Gerry hanya melengos dengan wajah merah padam.

Saat sosoknya tak terlihat lagi, aku beringsut kembali duduk di kursiku.

"Makasih." Naya berkata singkat.

"Maaf kalo aku jadi menyakiti pacar kamu. Karena aku gak bisa ngeliat ada cowok bersikap kasar ke cewek."

"Dia bukan pacar aku." Ralat Naya gusar.

"Oh maksud aku mantan pacar." Aku mengerling.

"Bukan mantan juga." Naya menatapku gemas.
"Oh ok, " aku  berusaha menyembunyikan senyum iseng di sudut bibirku.

"Kamu sendiri, nggak ada yang luka, kan?" Naya menatapku sejurus, mengamatiku dari ujung kaki sampai ujung rambut.

Aku gelagapan, jantungku terasa mau jatuh.

Betapa indah rasa batin ini ditanya seperti itu.

Aku mengelus pipiku. "Agak sakit sih, tapi nanti dikasih salep juga sembuh."

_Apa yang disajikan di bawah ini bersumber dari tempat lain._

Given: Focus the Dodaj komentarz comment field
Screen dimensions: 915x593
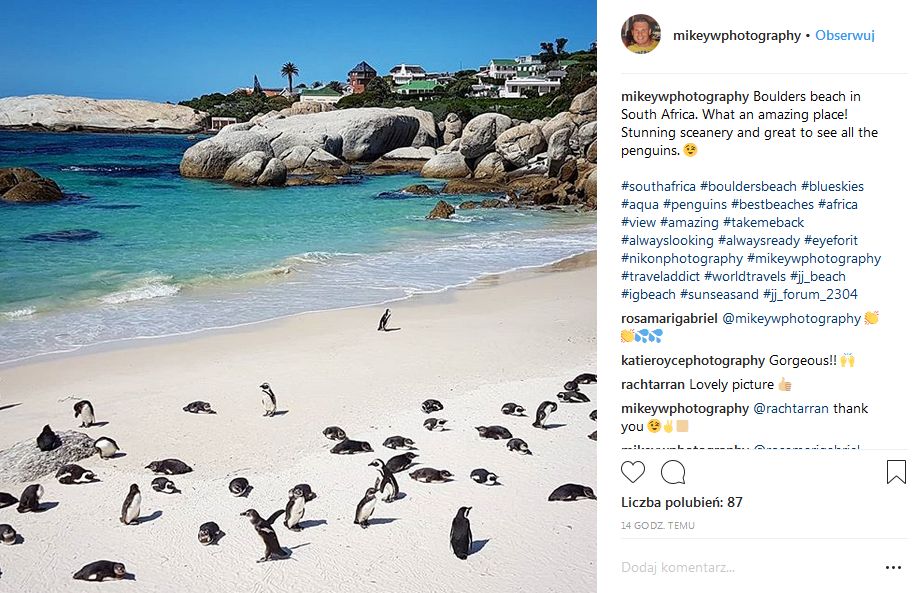Looking at the screenshot, I should [x=740, y=567].
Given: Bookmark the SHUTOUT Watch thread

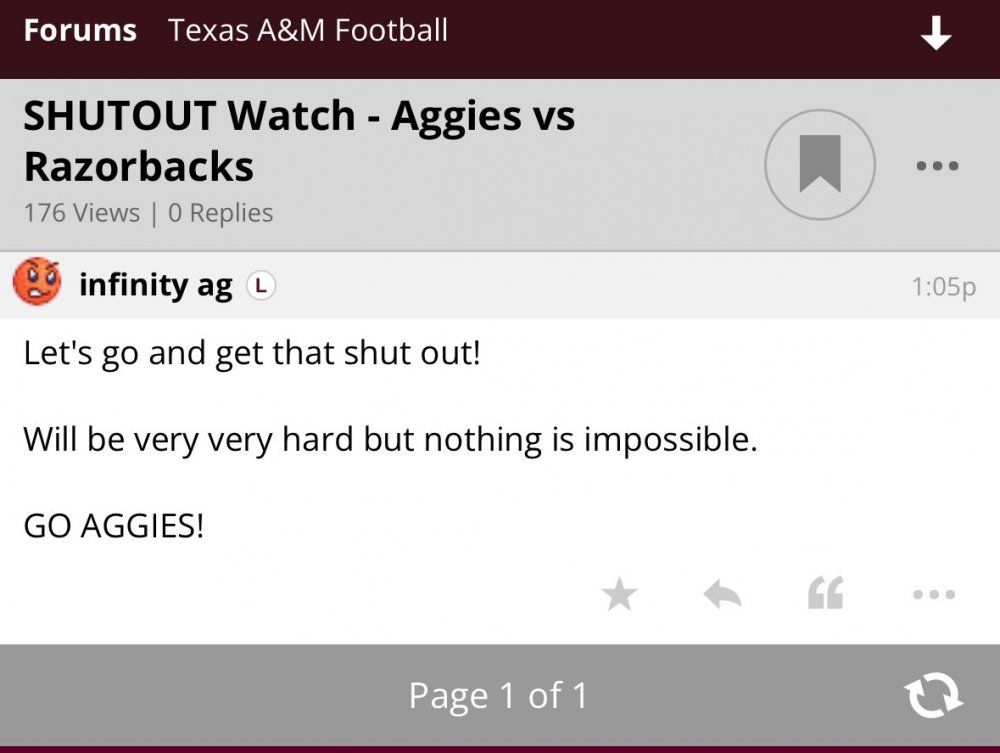Looking at the screenshot, I should click(820, 165).
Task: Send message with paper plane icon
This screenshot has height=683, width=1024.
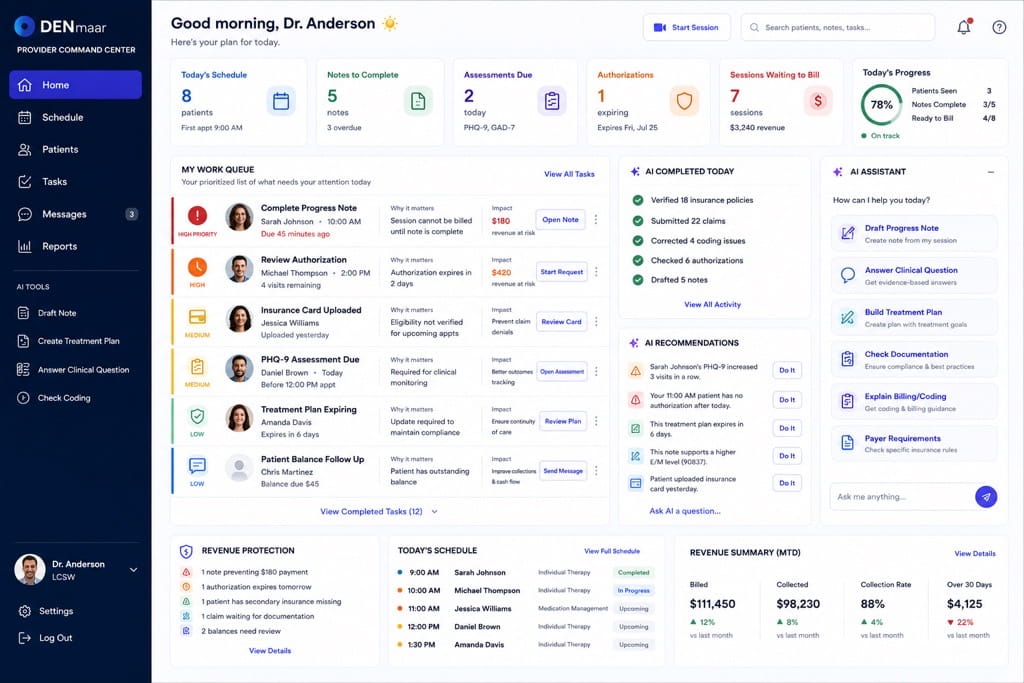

"Ahhh, bokis lo!" Manda yang setia menemani Naya malah menepuk pipiku yang sedang aku elus-elus. "Tadi gue liat pas ditonjok Gerry lo menghindar. Sini, gue tonjok beneran."

"Ha ha ha..." aku tergelak sambil berlari menghindar saat Manda berlagak ingin meninjuku. Suasana jadi cair dan akrab.

Aku melihat Naya tersenyum, astaga... Kamu tau gak Nay, kalau kamu senyum, mawar merah satu iket aja bisa mendadak layu.

Aku berdehem, "makasih ya Nay atas senyum kamu."

"Kenapa?"

"Kamu tau gak bedanya kamu sama setan?"

"Nggak."

"Kamu sama setan sama-sama bikin pengen lari.

Bedanya kalo setan bikin pengen lari menjauh, kalo liat

senyum kamu pengen lari mendekat."

Manda   langsung    mengacungkan   bogemnya,

"awas  lo    ya   anak    baru   belom-belom   dah   berani ngegombal!"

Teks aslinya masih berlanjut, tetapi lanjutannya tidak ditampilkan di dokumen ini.